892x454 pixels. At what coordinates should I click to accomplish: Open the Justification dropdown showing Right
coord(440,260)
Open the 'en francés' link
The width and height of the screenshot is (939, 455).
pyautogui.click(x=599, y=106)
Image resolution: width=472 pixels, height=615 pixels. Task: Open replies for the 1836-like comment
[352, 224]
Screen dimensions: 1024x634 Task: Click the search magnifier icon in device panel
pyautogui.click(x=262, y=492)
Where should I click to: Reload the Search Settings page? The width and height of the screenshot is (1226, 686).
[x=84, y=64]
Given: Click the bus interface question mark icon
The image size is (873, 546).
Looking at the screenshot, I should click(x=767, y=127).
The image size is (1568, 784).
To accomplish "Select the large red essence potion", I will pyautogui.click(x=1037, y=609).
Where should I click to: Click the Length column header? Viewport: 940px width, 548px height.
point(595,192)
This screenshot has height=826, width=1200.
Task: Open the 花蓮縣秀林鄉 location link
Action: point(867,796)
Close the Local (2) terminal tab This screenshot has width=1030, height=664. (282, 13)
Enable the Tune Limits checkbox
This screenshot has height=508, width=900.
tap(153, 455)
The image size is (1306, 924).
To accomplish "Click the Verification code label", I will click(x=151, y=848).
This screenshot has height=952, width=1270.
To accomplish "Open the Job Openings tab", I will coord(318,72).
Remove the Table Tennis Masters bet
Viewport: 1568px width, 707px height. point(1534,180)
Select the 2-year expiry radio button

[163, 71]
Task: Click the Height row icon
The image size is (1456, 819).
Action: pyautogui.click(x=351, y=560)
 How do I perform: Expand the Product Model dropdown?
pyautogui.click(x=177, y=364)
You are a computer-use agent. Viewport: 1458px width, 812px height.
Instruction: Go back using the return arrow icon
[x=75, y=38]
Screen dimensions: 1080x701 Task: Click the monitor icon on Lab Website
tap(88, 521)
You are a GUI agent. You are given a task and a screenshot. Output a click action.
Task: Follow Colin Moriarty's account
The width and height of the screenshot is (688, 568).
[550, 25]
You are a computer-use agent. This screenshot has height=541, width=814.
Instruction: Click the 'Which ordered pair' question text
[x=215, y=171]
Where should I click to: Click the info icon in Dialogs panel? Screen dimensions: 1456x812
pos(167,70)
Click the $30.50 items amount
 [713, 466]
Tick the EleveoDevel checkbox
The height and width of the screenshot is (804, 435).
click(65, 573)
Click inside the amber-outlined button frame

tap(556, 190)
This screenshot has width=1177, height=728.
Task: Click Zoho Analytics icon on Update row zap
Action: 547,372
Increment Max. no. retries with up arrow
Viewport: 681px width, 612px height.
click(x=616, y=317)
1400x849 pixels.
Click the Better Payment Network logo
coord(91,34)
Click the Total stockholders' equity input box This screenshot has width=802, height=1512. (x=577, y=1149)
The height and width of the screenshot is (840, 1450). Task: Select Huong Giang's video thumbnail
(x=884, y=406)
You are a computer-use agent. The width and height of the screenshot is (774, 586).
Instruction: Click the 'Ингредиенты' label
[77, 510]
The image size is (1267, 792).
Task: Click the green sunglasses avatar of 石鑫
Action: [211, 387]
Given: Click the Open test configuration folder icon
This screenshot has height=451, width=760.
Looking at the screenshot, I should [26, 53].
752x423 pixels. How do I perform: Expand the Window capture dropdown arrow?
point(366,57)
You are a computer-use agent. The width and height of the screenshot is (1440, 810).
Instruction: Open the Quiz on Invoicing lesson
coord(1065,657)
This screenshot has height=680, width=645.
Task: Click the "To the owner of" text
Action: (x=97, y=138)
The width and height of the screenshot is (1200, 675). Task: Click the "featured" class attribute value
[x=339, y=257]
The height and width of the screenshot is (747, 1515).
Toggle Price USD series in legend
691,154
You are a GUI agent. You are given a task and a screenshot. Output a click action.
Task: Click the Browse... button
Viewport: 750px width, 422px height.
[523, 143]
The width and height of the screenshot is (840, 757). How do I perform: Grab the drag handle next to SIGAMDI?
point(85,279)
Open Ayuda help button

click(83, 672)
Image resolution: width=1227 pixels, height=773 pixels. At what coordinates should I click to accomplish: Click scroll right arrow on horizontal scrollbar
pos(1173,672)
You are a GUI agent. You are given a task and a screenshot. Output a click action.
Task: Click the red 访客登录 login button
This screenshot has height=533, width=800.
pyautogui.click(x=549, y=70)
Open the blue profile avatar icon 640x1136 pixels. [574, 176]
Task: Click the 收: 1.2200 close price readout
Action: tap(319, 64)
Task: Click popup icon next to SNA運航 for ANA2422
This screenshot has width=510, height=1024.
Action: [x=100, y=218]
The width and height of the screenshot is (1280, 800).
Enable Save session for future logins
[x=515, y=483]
= = = = =
* **Problem to solve**:
Could the entries above be output once more, exactly as they are?

* **Expected answer**:
892x454 pixels. At what coordinates should I click to accomplish: Open the Justification dropdown showing Right
coord(440,260)
Open the 'en francés' link
The width and height of the screenshot is (939, 455).
pyautogui.click(x=599, y=106)
Image resolution: width=472 pixels, height=615 pixels. Task: Open replies for the 1836-like comment
[352, 224]
Screen dimensions: 1024x634 Task: Click the search magnifier icon in device panel
pyautogui.click(x=262, y=492)
Where should I click to: Reload the Search Settings page? The width and height of the screenshot is (1226, 686).
[x=84, y=64]
Given: Click the bus interface question mark icon
The image size is (873, 546).
Looking at the screenshot, I should click(x=767, y=127).
The image size is (1568, 784).
To accomplish "Select the large red essence potion", I will pyautogui.click(x=1037, y=609).
Where should I click to: Click the Length column header? Viewport: 940px width, 548px height.
point(595,192)
This screenshot has height=826, width=1200.
Task: Open the 花蓮縣秀林鄉 location link
Action: point(867,796)
Close the Local (2) terminal tab This screenshot has width=1030, height=664. (282, 13)
Enable the Tune Limits checkbox
This screenshot has height=508, width=900.
tap(153, 455)
The image size is (1306, 924).
To accomplish "Click the Verification code label", I will click(x=151, y=848).
This screenshot has height=952, width=1270.
To accomplish "Open the Job Openings tab", I will coord(318,72).
Remove the Table Tennis Masters bet
Viewport: 1568px width, 707px height. point(1534,180)
Select the 2-year expiry radio button

[163, 71]
Task: Click the Height row icon
The image size is (1456, 819).
Action: pyautogui.click(x=351, y=560)
 How do I perform: Expand the Product Model dropdown?
pyautogui.click(x=177, y=364)
You are a computer-use agent. Viewport: 1458px width, 812px height.
Instruction: Go back using the return arrow icon
[x=75, y=38]
Screen dimensions: 1080x701 Task: Click the monitor icon on Lab Website
tap(88, 521)
You are a GUI agent. You are given a task and a screenshot. Output a click action.
Task: Follow Colin Moriarty's account
The width and height of the screenshot is (688, 568).
[550, 25]
You are a computer-use agent. This screenshot has height=541, width=814.
Instruction: Click the 'Which ordered pair' question text
[x=215, y=171]
Where should I click to: Click the info icon in Dialogs panel? Screen dimensions: 1456x812
pos(167,70)
Click the $30.50 items amount
 [713, 466]
Tick the EleveoDevel checkbox
The height and width of the screenshot is (804, 435).
click(65, 573)
Click inside the amber-outlined button frame

tap(556, 190)
This screenshot has width=1177, height=728.
Task: Click Zoho Analytics icon on Update row zap
Action: 547,372
Increment Max. no. retries with up arrow
Viewport: 681px width, 612px height.
click(x=616, y=317)
1400x849 pixels.
Click the Better Payment Network logo
coord(91,34)
Click the Total stockholders' equity input box This screenshot has width=802, height=1512. (x=577, y=1149)
The height and width of the screenshot is (840, 1450). Task: Select Huong Giang's video thumbnail
(x=884, y=406)
You are a computer-use agent. The width and height of the screenshot is (774, 586).
Instruction: Click the 'Ингредиенты' label
[77, 510]
The image size is (1267, 792).
Task: Click the green sunglasses avatar of 石鑫
Action: [211, 387]
Given: Click the Open test configuration folder icon
This screenshot has height=451, width=760.
Looking at the screenshot, I should [26, 53].
752x423 pixels. How do I perform: Expand the Window capture dropdown arrow?
point(366,57)
You are a computer-use agent. The width and height of the screenshot is (1440, 810).
Instruction: Open the Quiz on Invoicing lesson
coord(1065,657)
This screenshot has height=680, width=645.
Task: Click the "To the owner of" text
Action: (x=97, y=138)
The width and height of the screenshot is (1200, 675). Task: Click the "featured" class attribute value
[x=339, y=257]
The height and width of the screenshot is (747, 1515).
Toggle Price USD series in legend
691,154
You are a GUI agent. You are given a task and a screenshot. Output a click action.
Task: Click the Browse... button
Viewport: 750px width, 422px height.
[523, 143]
The width and height of the screenshot is (840, 757). How do I perform: Grab the drag handle next to SIGAMDI?
point(85,279)
Open Ayuda help button

click(83, 672)
Image resolution: width=1227 pixels, height=773 pixels. At what coordinates should I click to accomplish: Click scroll right arrow on horizontal scrollbar
pos(1173,672)
You are a GUI agent. You are given a task and a screenshot. Output a click action.
Task: Click the red 访客登录 login button
This screenshot has height=533, width=800.
pyautogui.click(x=549, y=70)
Open the blue profile avatar icon 640x1136 pixels. [574, 176]
Task: Click the 收: 1.2200 close price readout
Action: tap(319, 64)
Task: Click popup icon next to SNA運航 for ANA2422
This screenshot has width=510, height=1024.
Action: [x=100, y=218]
The width and height of the screenshot is (1280, 800).
Enable Save session for future logins
[x=515, y=483]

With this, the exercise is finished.